The electronic cigarette business has boomed over the last few years, but the popular alternative to regular cigarettes is landing in the wrong hands.
Retailers claim e-cigarettes are healthier for smokers because they don’t contain some of the chemicals that regular cigarettes do. You can smoke different flavors and still get a nicotine fix.
But now, KHON2 has uncovered alarming reports that kids as young as seven years old have been caught smoking e-cigs. While it is illegal for anyone under the age of 18 to buy e-cigs, it’s not illegal for underage kids to smoke them. Children who get their hands on e-cigs can actually use them without getting in trouble.
It’s a problem that has drawn complaints from the Boys and Girls Clubs on Kauai. The director of programs there sent a letter to state lawmakers that says “The youngest one caught smoking was seven years old. We have also caught middle school youth smoking e-cigarettes at our sites as well.”

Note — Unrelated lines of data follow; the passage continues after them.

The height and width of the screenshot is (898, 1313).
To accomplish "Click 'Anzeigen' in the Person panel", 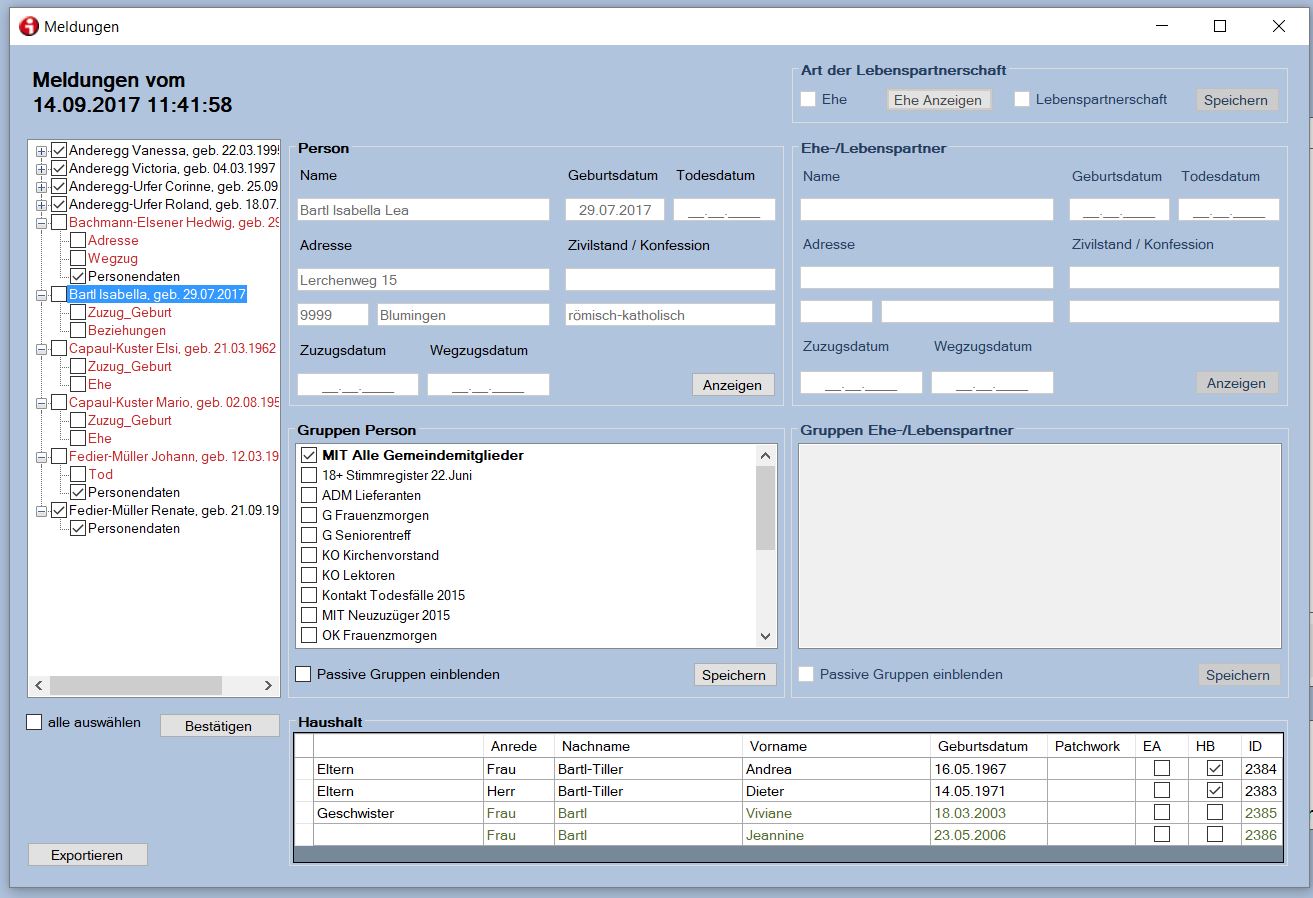I will click(732, 385).
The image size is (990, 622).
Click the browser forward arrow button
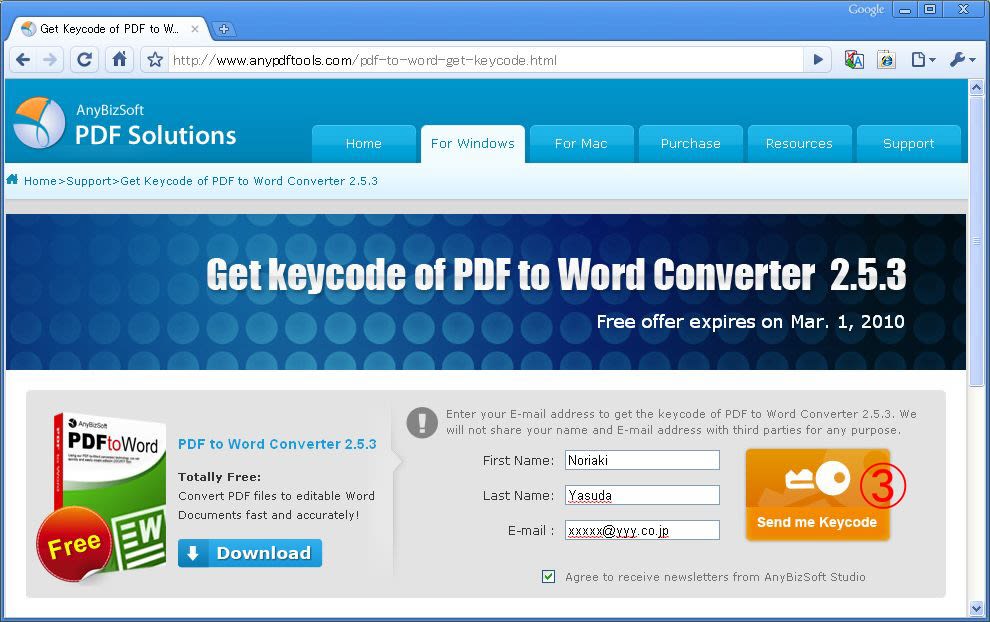(x=51, y=60)
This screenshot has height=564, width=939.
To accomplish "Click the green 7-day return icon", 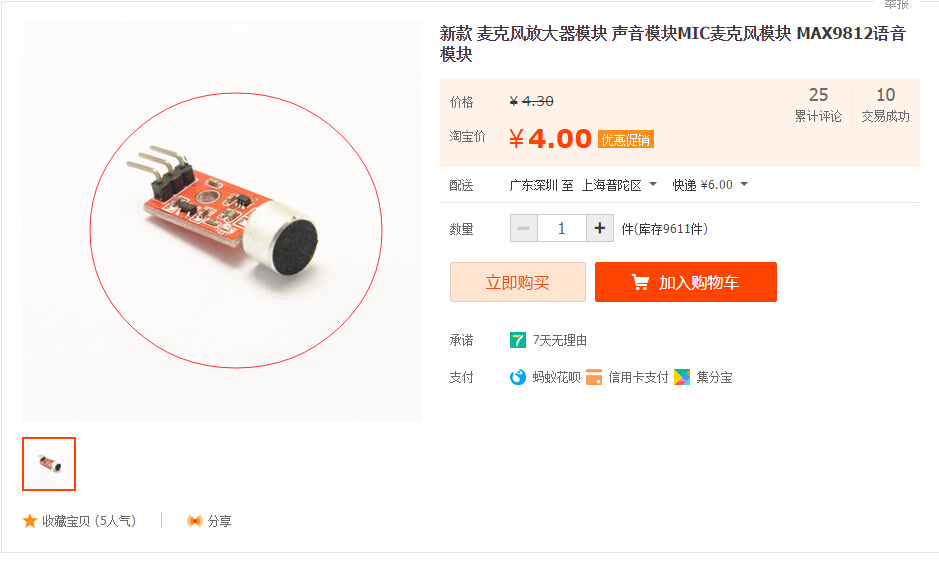I will 518,340.
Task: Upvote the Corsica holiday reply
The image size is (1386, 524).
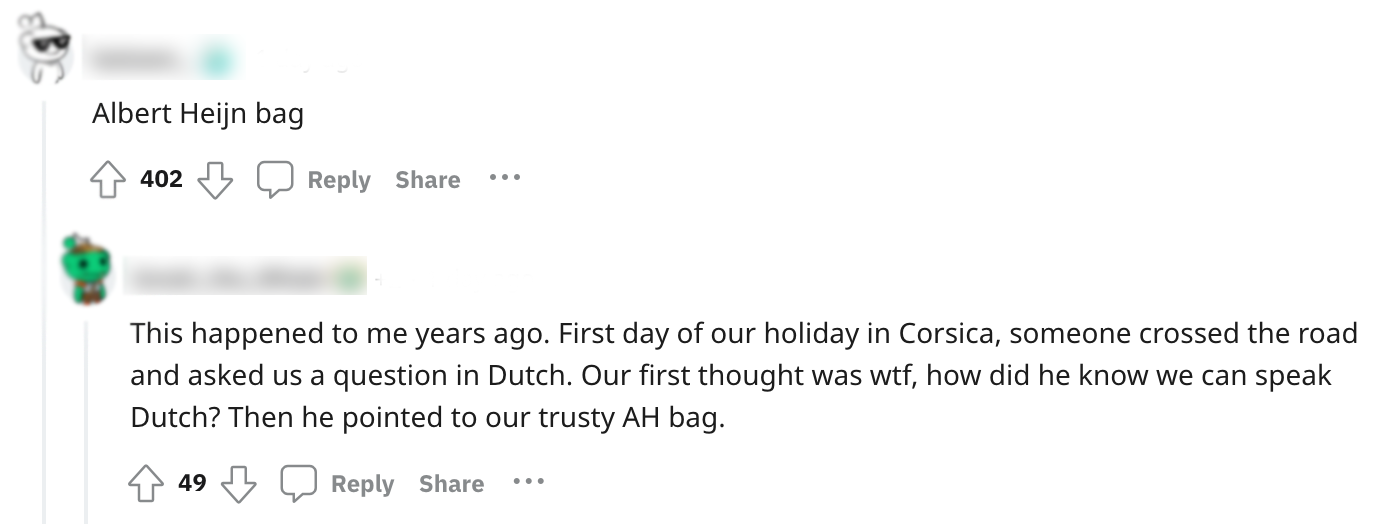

He says the children are able to either get them from relatives or online and that “youth seem to be able to access these e-cigarettes much more easily than regular cigarettes.”
State Sen. Josh Green, who is also a medical doctor, says a bill is moving forward that would make it illegal for anyone under the age of 18 to have or use an e-cigarette. “The last thing we want is children to get hooked on nicotine and then maybe a few years later end up smoking cigarettes,” Sen. Green said. “That would be counter productive for us and we’re trying to prevent that.”
Students from Kapaa High School also sent a letter to lawmakers saying it’s become a real problem because it’s hard for teachers to notice when the students are smoking them, so students are using them more than ever.
Sen. Green says another bill moving forward will also ban the use of flavored oils, which entice children even more to use e-cigs. “If you put these grape flavors or raspberry or whatever, you’re going to encourage children to treat it like candy, which it’s not,” he said. “Nicotine is an addictive substance and it has negative physiologic effects on a developing child.”
Sen. Green says e-cigs do have benefits for adults trying to quit smoking regular cigarettes, but are a health hazard for anyone under 18 years old. “It’s not good at all for children to be exposed to nicotine, which is basically what happens if they use e-cigs under any circumstance,” he said.
There are only a few states in the country that have passed similar bills, but Sen. Green says he is confident that both bills will pass this legislative session.